# Extrait:
========================================

L’expression «parti des banques», popularisée par le mouvement de contestation d’octobre 2019, illustre les liens étroits entre la politique et le monde de la finance.

Marche contre le paiment des Eurobonds à Beyrouth, 5 mars 2020
Marche contre le paiment des Eurobonds à Beyrouth, 5 mars 2020 Photo : Nada Maucourant Atallah

Difficile de ne pas faire le lien entre la politique et le secteur bancaire au Liban tant les imbrications sont évidentes. L’exemple le plus emblématique est sans doute celui du Premier ministre désigné Saad Hariri, chef du Courant du futur et actionnaire majoritaire de BankMed (42,24 %). Le conseil d’administration de la banque est d’ailleurs présidé par son ancienne ministre des Finances et de l’Intérieur, Raya al-Hassan. Son frère, Fahd Hariri, détient par ailleurs, 12,25 % de Bank Audi, via FRH Investment Holding SAL.

Mais la famille Hariri est loin d’être la seule à avoir des intérêts dans le secteur. Un simple coup d’œil au registre du commerce permet de dégager une longue liste de personnalités, de différents bords, qui endossent ou ont endossé à un moment ou un autre, la double casquette de banquier et d’homme politique (voir encadré).

Peut-on, dès lors, parler d’un «parti des banques», expression popularisée par le mouvement de contestation d’octobre 2019 ? Et si oui, quelle est sa marge de manœuvre ?

«Le Liban est un petit pays, il n’est pas étonnant que des hommes politiques, qui sont par ailleurs des hommes d’affaires, soient impliqués dans un secteur aussi profitable que l’a été le secteur bancaire. Il ne faut pas y voir plus que de simples investissements», répond un banquier.

Des relations historiques

Mais pour Hicham Safieddine, professeur au King’s College à Londres, le fait que de nombreux banquiers soient des hommes politiques et vice-versa n’est pas anodin. Les banquiers «font partie intégrante de la classe dirigeante», souligne-t-il en rappelant le «rôle historique de la finance dans la constitution du pouvoir politique».

========================================

# Liste fournie:
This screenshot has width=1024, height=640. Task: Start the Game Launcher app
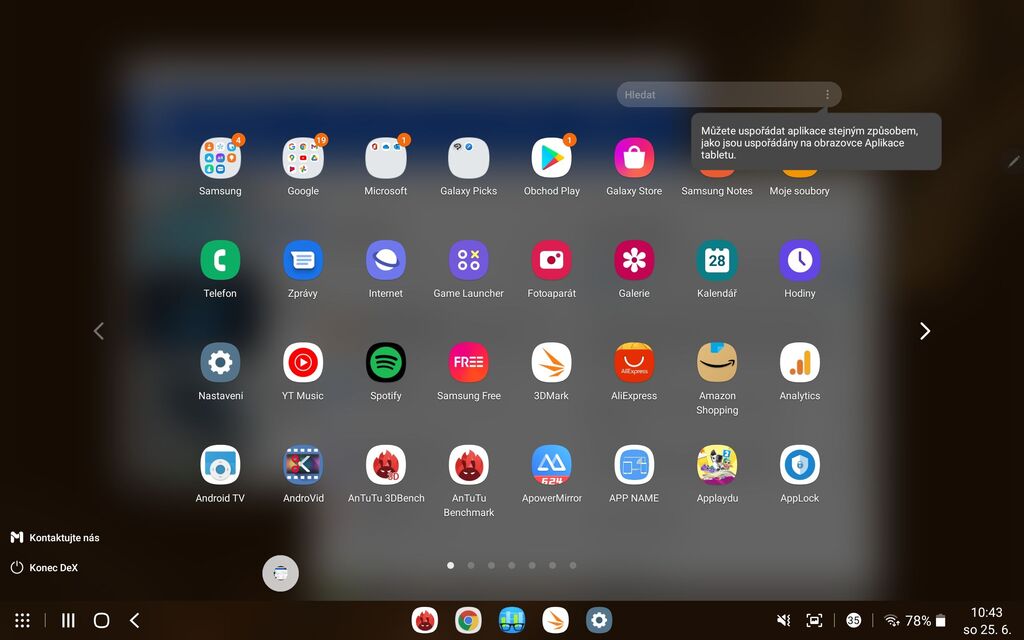pyautogui.click(x=469, y=260)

========================================

# Consigne 1:
D'après l'extrait sur les banques et la politique au Liban, quel pourcentage de BankMed Saad Hariri détient-il ?
# Consigne 2:
Les affirmations suivantes concordent-elles avec l'extrait sur les banques et la politique au Liban ? Répondez par oui ou non et citez les mots décisifs. (a) Raya al-Hassan préside le conseil d'administration de BankMed. (b) Fahd Hariri possède 12,25 % de BankMed. (c) Hicham Safieddine enseigne au King's College à Londres.
# Consigne 3:
Rédigez la suite de l'extrait sur les banques et la politique au Liban, à partir de sa dernière phrase.
La liste n'a aucun lien avec l'extrait.

# Réponse attendue 1:
42,24 %.

# Réponse attendue 2:
(a) Oui : « Le conseil d’administration de la banque est d’ailleurs présidé par son ancienne ministre des Finances et de l’Intérieur, Raya al-Hassan. »
(b) Non : « Son frère, Fahd Hariri, détient par ailleurs, 12,25 % de Bank Audi, via FRH Investment Holding SAL. »
(c) Oui : « Hicham Safieddine, professeur au King’s College à Londres »

# Réponse attendue 3:
Un rôle incarné à l’indépendance par les frères Raymond et Pierre Eddé, qui «ont été une des figures clefs dans la fondation de deux piliers institutionnels qui ont fait du secteur bancaire une communauté politique», écrit-il dans un livre intitulé “Banking on the State”, publié en 2019.

Raymond Eddé, alors député, est à l’origine de la loi sur le secret bancaire votée en 1956, qui a permis d’attirer les capitaux d’Irak, d’Égypte ou de Syrie fuyant la vaque de nationalisations dans le monde arabe, et façonné l’émergence d’une élite «dont la richesse dépendait en grande partie des importations et des services financiers».

Pour sa part, Pierre Eddé, ancien ministre des Finances et directeur de banque est l’un des fondateurs de l’Association des banques. Crée en 1959, «ce lobby a toujours résisté à toute réglementation sérieuse du secteur et poussé son agenda dans les cercles politiques, dans les couloirs de la Banque centrale, et dans les médias», affirme Hicham Safieddine.

Son analyse est partagée par Jakub Jajcay, doctorant en histoire à l’Université américaine de Beyrouth (AUB), pour qui «dès l’indépendance, la législation a tout fait pour créer un environnement extrêmement favorable aux banques».

Mais si les relations entre les banquiers et les politiques ont toujours été fortes, elles ont pris une toute autre dimension après la guerre civile, lorsque le secteur bancaire, jusque-là peu sollicité par un État aux comptes relativement équilibrés, en est devenu le principal créancier.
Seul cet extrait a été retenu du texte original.